• PROBLEM TO SOLVE: Set down, word for word, the portion of the blog post about coping under pressure starting with "The kitchen floor is" and going on through "why that is..".

--- Begin PASSAGE TO READ ---

The kitchen floor is comfy. Deal with it.

People often get confused when I blabber on about how I work better under pressure. SLASH cope better under pressure. SLASH actually kind of like being under pressure. It was only today, whilst sat on the kitchen floor drinking tea (as you do. Actually if you spend any time in our house you’ll realise that that’s actually *all* we do. Despite our kitchen being the size of a broom cupboard. A particularly small broom cupboard..) that I was able to fully get my own head around why that is..

I’m basically a massive control freak. Huh. It’s slightly weird saying that out loud. Because I did actually say that aloud.. Obviously. I guess it’s the same with most people, you like to know where you stand? In life generally. Or in a specific situation. But I just find that you always know where you stand when everything’s going on. When life is stupidly stressful. And you’ve got your list (also known as manic mindmap) of everything you need to deal with/sort out/do. It’s easier to clear your mind, after a good cry (or three), and deal with everything that keeps piling up and up and up.

When everything’s going right, I tend to panic. Be constantly dreading the next moment, knowing that it can’t last and that something has to go wrong soon.

--- End PASSAGE TO READ ---
--- Begin DATA RECORDS ---

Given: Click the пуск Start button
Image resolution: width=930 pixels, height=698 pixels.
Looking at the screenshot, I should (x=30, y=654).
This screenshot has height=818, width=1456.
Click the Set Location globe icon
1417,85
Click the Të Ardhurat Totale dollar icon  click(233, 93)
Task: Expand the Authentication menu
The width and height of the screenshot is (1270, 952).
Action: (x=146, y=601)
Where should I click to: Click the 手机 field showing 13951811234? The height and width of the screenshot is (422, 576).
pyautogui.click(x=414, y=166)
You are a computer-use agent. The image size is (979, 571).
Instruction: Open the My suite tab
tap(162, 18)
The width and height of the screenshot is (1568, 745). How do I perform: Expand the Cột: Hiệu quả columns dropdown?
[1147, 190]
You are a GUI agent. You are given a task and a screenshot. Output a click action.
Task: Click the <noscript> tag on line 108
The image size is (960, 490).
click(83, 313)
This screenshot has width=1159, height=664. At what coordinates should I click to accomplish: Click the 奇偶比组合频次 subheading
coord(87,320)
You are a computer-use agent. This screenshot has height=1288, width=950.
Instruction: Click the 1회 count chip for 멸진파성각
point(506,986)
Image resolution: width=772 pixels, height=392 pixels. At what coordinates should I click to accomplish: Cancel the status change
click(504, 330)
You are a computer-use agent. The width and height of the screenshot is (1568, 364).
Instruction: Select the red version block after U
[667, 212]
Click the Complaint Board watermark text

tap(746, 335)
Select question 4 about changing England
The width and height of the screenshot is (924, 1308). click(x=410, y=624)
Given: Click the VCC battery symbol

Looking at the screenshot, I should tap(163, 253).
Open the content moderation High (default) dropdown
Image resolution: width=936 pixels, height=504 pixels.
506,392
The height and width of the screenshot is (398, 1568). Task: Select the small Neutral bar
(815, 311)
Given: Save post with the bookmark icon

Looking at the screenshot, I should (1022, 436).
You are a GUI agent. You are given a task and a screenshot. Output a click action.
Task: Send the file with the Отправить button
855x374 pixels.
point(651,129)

--- End DATA RECORDS ---

• CORRECT ANSWER:
The kitchen floor is comfy. Deal with it.

People often get confused when I blabber on about how I work better under pressure. SLASH cope better under pressure. SLASH actually kind of like being under pressure. It was only today, whilst sat on the kitchen floor drinking tea (as you do. Actually if you spend any time in our house you’ll realise that that’s actually *all* we do. Despite our kitchen being the size of a broom cupboard. A particularly small broom cupboard..) that I was able to fully get my own head around why that is..